_WORK REQUIRED:_ Copy the entries below, replacing every occurrence of "Identify the location of" with "Find the position of" and leaving everything else unchanged.

*** DATASET EXCERPTS ***

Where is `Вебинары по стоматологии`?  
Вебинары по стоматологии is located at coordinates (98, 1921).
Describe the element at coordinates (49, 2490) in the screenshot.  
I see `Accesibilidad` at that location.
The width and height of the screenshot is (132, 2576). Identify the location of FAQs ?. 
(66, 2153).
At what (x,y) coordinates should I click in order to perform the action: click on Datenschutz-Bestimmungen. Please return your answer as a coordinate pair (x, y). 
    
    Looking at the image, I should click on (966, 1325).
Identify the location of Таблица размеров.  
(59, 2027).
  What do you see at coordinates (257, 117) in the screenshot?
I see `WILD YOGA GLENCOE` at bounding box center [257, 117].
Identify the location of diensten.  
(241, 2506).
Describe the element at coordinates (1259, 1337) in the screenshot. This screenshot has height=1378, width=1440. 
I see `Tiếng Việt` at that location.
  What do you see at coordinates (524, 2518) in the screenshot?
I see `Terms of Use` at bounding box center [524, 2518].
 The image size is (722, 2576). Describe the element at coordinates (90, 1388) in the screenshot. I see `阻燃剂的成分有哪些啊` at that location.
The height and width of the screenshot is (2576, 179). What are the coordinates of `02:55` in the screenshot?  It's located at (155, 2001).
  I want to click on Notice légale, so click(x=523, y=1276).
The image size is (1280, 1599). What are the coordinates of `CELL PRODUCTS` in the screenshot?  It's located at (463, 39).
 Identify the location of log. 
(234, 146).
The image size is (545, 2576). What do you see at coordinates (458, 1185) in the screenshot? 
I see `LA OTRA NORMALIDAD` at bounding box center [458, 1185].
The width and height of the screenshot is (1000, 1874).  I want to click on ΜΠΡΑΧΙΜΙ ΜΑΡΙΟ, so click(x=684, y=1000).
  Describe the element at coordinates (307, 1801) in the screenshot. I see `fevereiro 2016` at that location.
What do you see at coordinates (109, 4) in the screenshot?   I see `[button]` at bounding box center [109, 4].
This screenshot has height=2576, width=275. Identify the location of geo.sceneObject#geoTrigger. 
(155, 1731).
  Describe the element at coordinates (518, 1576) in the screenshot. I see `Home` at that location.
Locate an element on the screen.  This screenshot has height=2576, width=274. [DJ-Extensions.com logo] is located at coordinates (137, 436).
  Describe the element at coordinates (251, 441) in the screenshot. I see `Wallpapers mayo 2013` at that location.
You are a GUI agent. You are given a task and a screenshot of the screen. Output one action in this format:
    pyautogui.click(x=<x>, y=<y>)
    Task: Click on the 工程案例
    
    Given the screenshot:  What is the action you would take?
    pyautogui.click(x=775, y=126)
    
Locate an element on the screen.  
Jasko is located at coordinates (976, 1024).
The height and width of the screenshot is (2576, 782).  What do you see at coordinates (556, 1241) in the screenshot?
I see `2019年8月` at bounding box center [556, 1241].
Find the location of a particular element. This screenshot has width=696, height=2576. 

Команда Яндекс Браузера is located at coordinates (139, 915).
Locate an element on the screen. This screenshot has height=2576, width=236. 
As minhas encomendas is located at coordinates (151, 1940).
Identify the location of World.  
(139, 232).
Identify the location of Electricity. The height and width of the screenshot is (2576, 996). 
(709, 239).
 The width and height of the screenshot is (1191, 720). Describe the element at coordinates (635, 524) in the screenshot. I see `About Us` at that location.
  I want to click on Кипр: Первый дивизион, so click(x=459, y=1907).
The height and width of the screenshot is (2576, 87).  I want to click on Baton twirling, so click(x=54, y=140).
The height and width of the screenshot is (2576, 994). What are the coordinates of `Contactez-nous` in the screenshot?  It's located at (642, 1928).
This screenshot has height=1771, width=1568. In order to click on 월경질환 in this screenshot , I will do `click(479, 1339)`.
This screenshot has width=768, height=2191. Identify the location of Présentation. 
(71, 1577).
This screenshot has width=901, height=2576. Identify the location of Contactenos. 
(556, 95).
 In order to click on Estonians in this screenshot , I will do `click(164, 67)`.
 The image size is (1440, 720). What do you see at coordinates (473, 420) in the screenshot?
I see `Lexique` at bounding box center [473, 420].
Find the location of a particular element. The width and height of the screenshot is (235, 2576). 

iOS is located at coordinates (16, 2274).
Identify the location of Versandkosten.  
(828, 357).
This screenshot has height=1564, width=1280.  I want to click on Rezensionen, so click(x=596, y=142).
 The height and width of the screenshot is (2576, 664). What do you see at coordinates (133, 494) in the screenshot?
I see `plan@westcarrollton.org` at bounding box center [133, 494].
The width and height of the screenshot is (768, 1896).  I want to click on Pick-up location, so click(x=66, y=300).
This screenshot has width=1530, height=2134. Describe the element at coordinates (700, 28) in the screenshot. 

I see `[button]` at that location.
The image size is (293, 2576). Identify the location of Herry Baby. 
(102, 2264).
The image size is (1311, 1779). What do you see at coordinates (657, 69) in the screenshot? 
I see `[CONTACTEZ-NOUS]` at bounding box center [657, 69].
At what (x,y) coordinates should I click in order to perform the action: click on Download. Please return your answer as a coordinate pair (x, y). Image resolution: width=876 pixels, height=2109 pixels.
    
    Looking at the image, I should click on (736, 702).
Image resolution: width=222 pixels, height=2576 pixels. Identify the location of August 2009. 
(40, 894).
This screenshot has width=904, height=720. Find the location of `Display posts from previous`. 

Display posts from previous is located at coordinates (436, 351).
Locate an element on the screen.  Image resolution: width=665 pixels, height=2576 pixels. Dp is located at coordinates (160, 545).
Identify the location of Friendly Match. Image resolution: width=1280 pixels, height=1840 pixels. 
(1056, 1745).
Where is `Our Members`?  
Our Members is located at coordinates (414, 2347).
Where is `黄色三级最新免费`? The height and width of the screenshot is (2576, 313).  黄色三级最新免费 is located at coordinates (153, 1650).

***

_ANSWER:_
Where is `Вебинары по стоматологии`?  
Вебинары по стоматологии is located at coordinates (98, 1921).
Describe the element at coordinates (49, 2490) in the screenshot.  
I see `Accesibilidad` at that location.
The width and height of the screenshot is (132, 2576). Find the position of FAQs ?. 
(66, 2153).
At what (x,y) coordinates should I click in order to perform the action: click on Datenschutz-Bestimmungen. Please return your answer as a coordinate pair (x, y). 
    
    Looking at the image, I should click on (966, 1325).
Find the position of Таблица размеров.  
(59, 2027).
  What do you see at coordinates (257, 117) in the screenshot?
I see `WILD YOGA GLENCOE` at bounding box center [257, 117].
Find the position of diensten.  
(241, 2506).
Describe the element at coordinates (1259, 1337) in the screenshot. This screenshot has height=1378, width=1440. 
I see `Tiếng Việt` at that location.
  What do you see at coordinates (524, 2518) in the screenshot?
I see `Terms of Use` at bounding box center [524, 2518].
 The image size is (722, 2576). Describe the element at coordinates (90, 1388) in the screenshot. I see `阻燃剂的成分有哪些啊` at that location.
The height and width of the screenshot is (2576, 179). What are the coordinates of `02:55` in the screenshot?  It's located at (155, 2001).
  I want to click on Notice légale, so click(x=523, y=1276).
The image size is (1280, 1599). What are the coordinates of `CELL PRODUCTS` in the screenshot?  It's located at (463, 39).
 Find the position of log. 
(234, 146).
The image size is (545, 2576). What do you see at coordinates (458, 1185) in the screenshot? 
I see `LA OTRA NORMALIDAD` at bounding box center [458, 1185].
The width and height of the screenshot is (1000, 1874).  I want to click on ΜΠΡΑΧΙΜΙ ΜΑΡΙΟ, so click(x=684, y=1000).
  Describe the element at coordinates (307, 1801) in the screenshot. I see `fevereiro 2016` at that location.
What do you see at coordinates (109, 4) in the screenshot?   I see `[button]` at bounding box center [109, 4].
This screenshot has height=2576, width=275. Find the position of geo.sceneObject#geoTrigger. 
(155, 1731).
  Describe the element at coordinates (518, 1576) in the screenshot. I see `Home` at that location.
Locate an element on the screen.  This screenshot has height=2576, width=274. [DJ-Extensions.com logo] is located at coordinates (137, 436).
  Describe the element at coordinates (251, 441) in the screenshot. I see `Wallpapers mayo 2013` at that location.
You are a GUI agent. You are given a task and a screenshot of the screen. Output one action in this format:
    pyautogui.click(x=<x>, y=<y>)
    Task: Click on the 工程案例
    
    Given the screenshot:  What is the action you would take?
    pyautogui.click(x=775, y=126)
    
Locate an element on the screen.  
Jasko is located at coordinates (976, 1024).
The height and width of the screenshot is (2576, 782).  What do you see at coordinates (556, 1241) in the screenshot?
I see `2019年8月` at bounding box center [556, 1241].
Find the location of a particular element. This screenshot has width=696, height=2576. 

Команда Яндекс Браузера is located at coordinates (139, 915).
Locate an element on the screen. This screenshot has height=2576, width=236. 
As minhas encomendas is located at coordinates (151, 1940).
Find the position of World.  
(139, 232).
Find the position of Electricity. The height and width of the screenshot is (2576, 996). 
(709, 239).
 The width and height of the screenshot is (1191, 720). Describe the element at coordinates (635, 524) in the screenshot. I see `About Us` at that location.
  I want to click on Кипр: Первый дивизион, so click(x=459, y=1907).
The height and width of the screenshot is (2576, 87).  I want to click on Baton twirling, so click(x=54, y=140).
The height and width of the screenshot is (2576, 994). What are the coordinates of `Contactez-nous` in the screenshot?  It's located at (642, 1928).
This screenshot has height=1771, width=1568. In order to click on 월경질환 in this screenshot , I will do `click(479, 1339)`.
This screenshot has width=768, height=2191. Find the position of Présentation. 
(71, 1577).
This screenshot has width=901, height=2576. Find the position of Contactenos. 
(556, 95).
 In order to click on Estonians in this screenshot , I will do `click(164, 67)`.
 The image size is (1440, 720). What do you see at coordinates (473, 420) in the screenshot?
I see `Lexique` at bounding box center [473, 420].
Find the location of a particular element. The width and height of the screenshot is (235, 2576). 

iOS is located at coordinates (16, 2274).
Find the position of Versandkosten.  
(828, 357).
This screenshot has height=1564, width=1280.  I want to click on Rezensionen, so click(x=596, y=142).
 The height and width of the screenshot is (2576, 664). What do you see at coordinates (133, 494) in the screenshot?
I see `plan@westcarrollton.org` at bounding box center [133, 494].
The width and height of the screenshot is (768, 1896).  I want to click on Pick-up location, so click(x=66, y=300).
This screenshot has width=1530, height=2134. Describe the element at coordinates (700, 28) in the screenshot. 

I see `[button]` at that location.
The image size is (293, 2576). Find the position of Herry Baby. 
(102, 2264).
The image size is (1311, 1779). What do you see at coordinates (657, 69) in the screenshot? 
I see `[CONTACTEZ-NOUS]` at bounding box center [657, 69].
At what (x,y) coordinates should I click in order to perform the action: click on Download. Please return your answer as a coordinate pair (x, y). Image resolution: width=876 pixels, height=2109 pixels.
    
    Looking at the image, I should click on (736, 702).
Image resolution: width=222 pixels, height=2576 pixels. Find the position of August 2009. 
(40, 894).
This screenshot has width=904, height=720. Find the location of `Display posts from previous`. 

Display posts from previous is located at coordinates (436, 351).
Locate an element on the screen.  Image resolution: width=665 pixels, height=2576 pixels. Dp is located at coordinates (160, 545).
Find the position of Friendly Match. Image resolution: width=1280 pixels, height=1840 pixels. 
(1056, 1745).
Where is `Our Members`?  
Our Members is located at coordinates (414, 2347).
Where is `黄色三级最新免费`? The height and width of the screenshot is (2576, 313).  黄色三级最新免费 is located at coordinates (153, 1650).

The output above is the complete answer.